The Wagner case, decided today by the D.C. Circuit, is important because of its analysis of the constitutionality of federal campaign contribution restrictions and, by extension, of pay-to-play laws generally. Covington has been monitoring this case since the district court decision in 2012, to the argument before the D.C. Circuit in 2013, and the decision by the appellate court to vacate the opinion in the same year.

Part of the procedural wrangling in the case was due to tricky jurisdictional issues. But the substantive issues strike at the heart of modern campaign finance. No doubt this latter inquiry is at least part of the reason it took the D.C. Circuit Court about nine months from the argument on September 30, 2014, to issue today’s opinion.

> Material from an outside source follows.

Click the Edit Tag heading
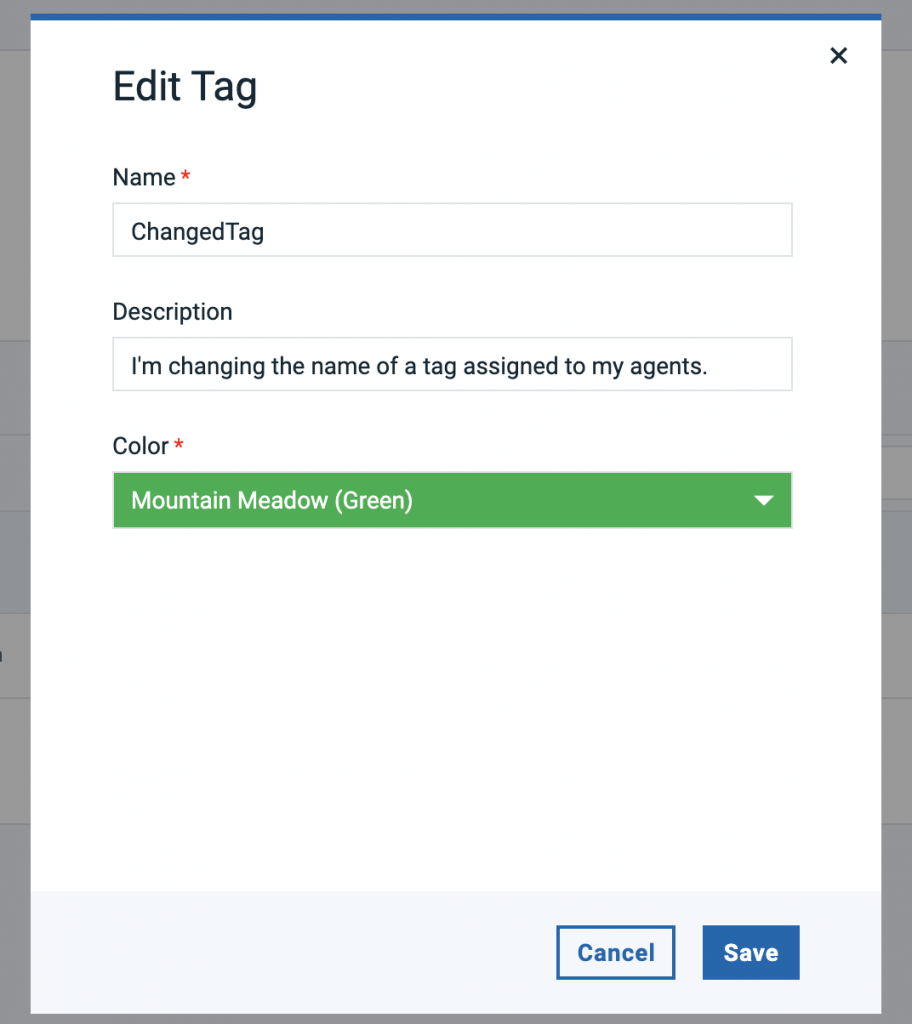 [x=185, y=86]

Strictly speaking, the decision focuses on the federal ban on contributions by contractors to federal candidates and parties. The opinion might have been broader, covering contributions to political action committees that make contributions to candidates. That broader question would have been interesting because, in the absence of control or earmarking by the donor, the concern about corruption is arguably lessened when an intermediary, such as any one of a wide variety of PACs, makes independent determinations about how to use its money. However, the two plaintiffs whose challenge included desired contributions to political committees and PACs were no longer federal contractors by the time the Court issued its opinion. So the Court declined to address the broader question as to contributions to PACs.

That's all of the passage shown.